R is a language and environment for statistical computing and graphics. R provides a wide variety of statistical (linear and nonlinear modelling, classical statistical tests, time-series analysis, classification, clustering, …) and graphical techniques, and is highly extensible.
R is an integrated suite of software facilities for data manipulation, calculation and graphical display. It includes
The R installations at NSC are generally maintained by Johan Raber (firstname.lastname@example.org).
The installed R versions before version 3.0 were compiled with GCC and without optimised linear algebra libraries. Version from 3.0 and above were compiled with the Intel compiler and MKL linear algebra libraries and outperforms previous installations by as much as a factor three in some benchmarks. If you are interested in seeing how it was built, check out the file /software/apps/R/3.0.1/build.txt.
The IDE Rstudio has become quite popular among R developers and it is consequently available on Triolith. Access it with for instance
module load rstudio/0.97.551
We recommend that you use it in conjunction with the VNC solution ThinLinc rather than via X forwarding even though you certainly can do so.
Load the R module corresponding to the version you want to use. To see which versions are available do a
module avail R
We strongly recommend to use the latest version of R when you have a choice. For instance
module load R/3.0.1
For doing interactive R work, first allocate a node for your work
interactive -N 1 --exclusive -t 8:00:00 -A <your_project_account>
This allocates one node exclusively for you for 8h. The <your_project_accoount> string is the SNIC or local project name you want to use. If you have only one project, this can be omitted. The “projinfo” command will give you a list of projects you belong to. Note that it may take a while to get a node allocated depending on your priority and available resources. Your priority is a function of how much time you have spent of your allocation in the last 30 days, vis-à-vis the priority of everybody else in the batch queue.
If you only plan to do a shorter interactive stint, you can use the development nodes of Triolith which have a wall time limit of one hour only, but are on the other hand most often less used and therefore easier to get allocated. This is a good way to do some quick debugging. Allocate like
interactive -N 1 --exclusive -t 1:00:00 -A <your_project_account> --reservation=devel
After you get a node allocated, either launch R on the command line
or load the R IDE Rstudio module and launch Rstudio like
module load rstudio/0.97.551 rstudio
Using Rstudio requires you to have either logged in with X forwarding to the login nodes or better yet used the VNC solution ThinLinc. A very important flag to “interactive” (and sbatch) to know about, is the “-C” flag which can be used to allocate a “fat” node, i.e. a node with substantially more memory installed than the baseline 32 GB of triolith. On triolith the fat nodes are currently equipped with 128 GB RAM. To get a fat node add the option “-C fat” to “interactive” or you batch processing script.

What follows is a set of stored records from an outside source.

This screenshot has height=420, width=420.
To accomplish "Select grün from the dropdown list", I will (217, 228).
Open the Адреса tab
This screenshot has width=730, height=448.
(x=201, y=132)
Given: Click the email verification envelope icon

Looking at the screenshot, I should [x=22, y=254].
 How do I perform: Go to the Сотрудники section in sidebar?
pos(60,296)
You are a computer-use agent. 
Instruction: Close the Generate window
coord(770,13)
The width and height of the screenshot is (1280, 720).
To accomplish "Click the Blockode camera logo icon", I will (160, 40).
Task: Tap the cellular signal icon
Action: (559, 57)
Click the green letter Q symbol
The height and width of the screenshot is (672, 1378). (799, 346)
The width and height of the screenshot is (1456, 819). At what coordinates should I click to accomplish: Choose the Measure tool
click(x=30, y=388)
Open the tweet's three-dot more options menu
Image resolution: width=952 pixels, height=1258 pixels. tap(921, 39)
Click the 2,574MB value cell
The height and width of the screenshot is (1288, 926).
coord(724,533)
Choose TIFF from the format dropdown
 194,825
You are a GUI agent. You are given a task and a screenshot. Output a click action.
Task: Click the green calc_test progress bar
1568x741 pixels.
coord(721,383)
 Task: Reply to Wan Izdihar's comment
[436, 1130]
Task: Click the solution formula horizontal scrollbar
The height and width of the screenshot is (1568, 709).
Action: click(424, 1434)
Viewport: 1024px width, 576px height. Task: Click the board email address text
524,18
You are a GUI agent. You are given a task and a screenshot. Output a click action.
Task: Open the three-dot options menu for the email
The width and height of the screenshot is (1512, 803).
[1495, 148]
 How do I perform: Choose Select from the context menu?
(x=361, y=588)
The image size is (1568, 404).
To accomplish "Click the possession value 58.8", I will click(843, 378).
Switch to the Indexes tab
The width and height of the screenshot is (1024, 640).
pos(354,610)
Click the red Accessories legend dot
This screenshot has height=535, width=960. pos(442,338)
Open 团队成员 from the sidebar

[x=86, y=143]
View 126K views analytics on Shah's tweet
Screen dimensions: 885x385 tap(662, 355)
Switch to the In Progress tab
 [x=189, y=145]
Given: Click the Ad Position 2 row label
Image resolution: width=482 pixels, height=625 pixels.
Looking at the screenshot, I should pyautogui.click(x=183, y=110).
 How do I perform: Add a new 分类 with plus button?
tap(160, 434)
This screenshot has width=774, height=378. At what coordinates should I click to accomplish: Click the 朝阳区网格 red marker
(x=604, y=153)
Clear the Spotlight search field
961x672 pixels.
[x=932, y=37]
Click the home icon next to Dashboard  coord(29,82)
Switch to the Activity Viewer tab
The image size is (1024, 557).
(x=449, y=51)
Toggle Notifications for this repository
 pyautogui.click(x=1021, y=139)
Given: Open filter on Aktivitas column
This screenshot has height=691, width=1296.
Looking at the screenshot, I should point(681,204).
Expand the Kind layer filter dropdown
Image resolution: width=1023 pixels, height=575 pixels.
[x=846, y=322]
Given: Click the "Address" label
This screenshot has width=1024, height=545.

A minimum batch script for running R looks like this:
#!/bin/bash #SBATCH -N 1 #SBATCH -t 4:00:00 #SBATCH -J jobname #SBATCH --exclusive #SBATCH -A SNIC-xxx-yyy module load R/<desired_version> R CMD BATCH [options] R_script_name.R
Note that you should edit the jobname, account number and desired R version before submitting. The brackeded options are of course optional and should be removed if you don’t use them. To get a fat node, add an SBATCH line saying “#SBATCH -C fat” to the above script.
There are some “gotchas” to be aware of:
From version 3.0 the R installations uses the threaded versions of Intel MKL for the linear algebra routines and by default when loading the R module the environment variable OMP_NUM_THREADS is set to 1 if it was unset at module load time. If you allocate a full node for your work, you should set OMP_NUM_THREADS to 16 to make best use of the resources, e.g for bash you would do “export OMP_NUM_THREADS=16” and for csh you would do “setenv OMP_NUM_THREADS 16” before launching R (or Rstudio). Do not run on the login node with OMP_NUM_THREADS=16!
From version 3.0, the R installations at NSC were built with the Intel compilers and old packages are unlikely to be compatible. A quick way to recompile your old packages to this new version of R is to launch the old R and do a
> my_packages <- as.vector(installed.packages(lib.loc = .libPaths())[,1]) > q("yes")
Now load the new R version module and launch R to do
In general, R packages are compatible between bugfix releases but not feature releases, i.e. compatibility can be expected within the Z series in R version X.Y.Z, but not between different X and Y releases.